SGA, with subsidiaries that procure and deliver a broad range of foods to some 33,000 restaurant and institutional food-service customers, was built over several decades in Seattle by Thomas J. Stewart, who got his start in his father’s business, Seattle Stevedore Company, in the late 1960s.

Stewart, an influential presence in the Republican party, moved the company’s headquarters from a West Seattle building – recognizable by the large American flag out front – to Scottsdale, Ariz., in 2006, in an angry response to Washington’s inheritance tax.

But SGA subsidiaries Food Services of America, Amerifresh and Ameristar Meats still maintain several facilities in the Northwest, including in Kent, Everett, Tukwila, Mount Vernon, Yakima, Spokane, Portland, Boise and Anchorage, a company spokesman said.

US Foods, based in Rosemont, Ill., said it will gain some 3,400 employees, 12 distribution centers and $3.2 billion in annual sales across five SGA subsidiaries sold in the deal, which is subject to regulatory approval.

“This acquisition will significantly increase US Foods’ reach across key markets in the attractive and growing Northwest region of the U.S. and adds one of the most well-regarded regional distributors to our company,” US Foods Chairman and CEO Pietro Satriano said in a news release.
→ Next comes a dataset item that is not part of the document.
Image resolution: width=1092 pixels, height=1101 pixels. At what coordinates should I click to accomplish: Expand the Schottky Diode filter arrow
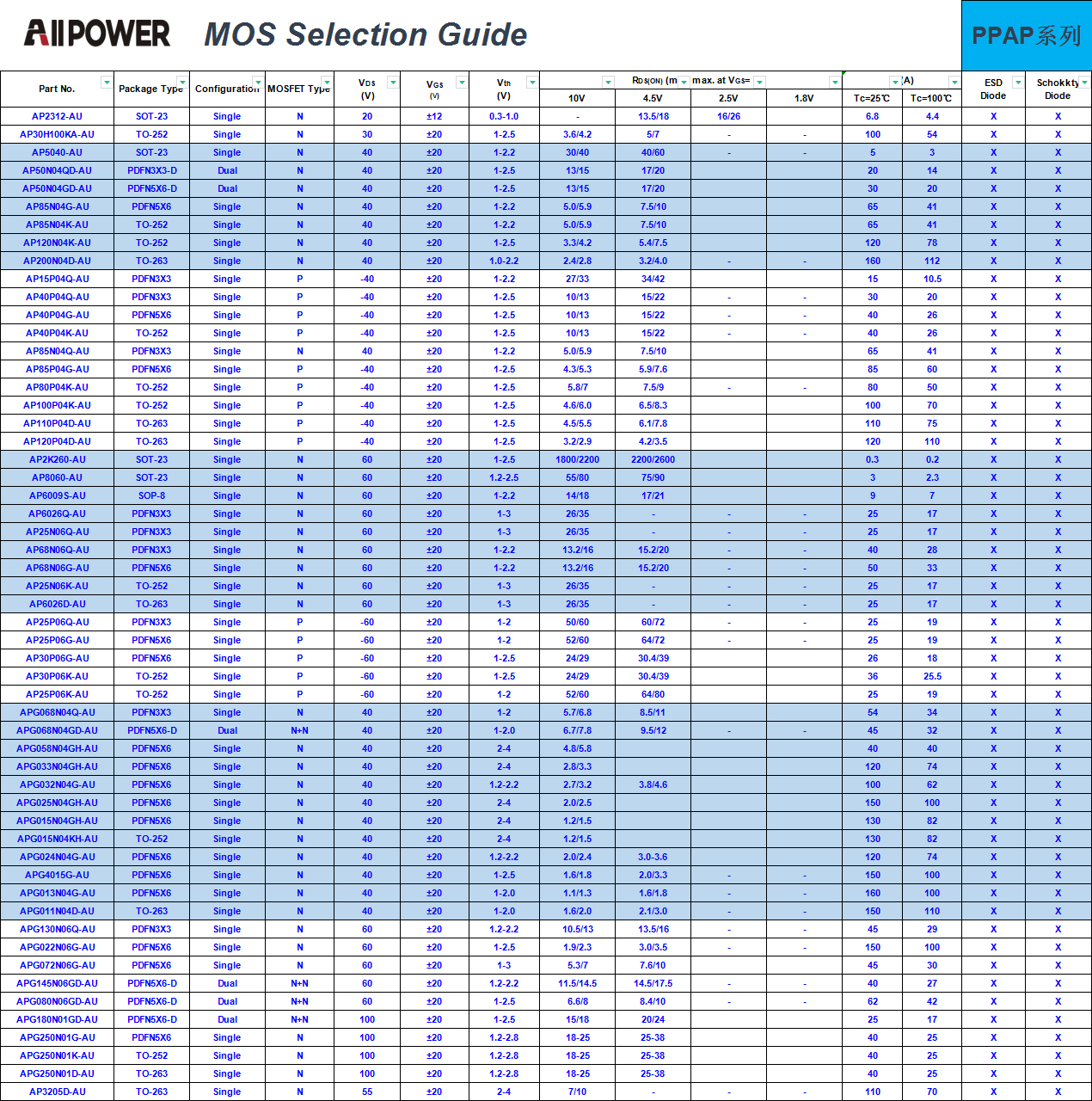(x=1084, y=83)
Stewart along with three family members and a pilot died in a helicopter crash in 2010. SGA is led by one of his sons, Slade Stewart, who called the transaction the fulfillment of “our long-term vision of serving customers across America.”

SGA will continue as a holding company with its main asset being commercial real estate subsidiary Development Services of America, which owns properties in the Northwest, the spokesman said.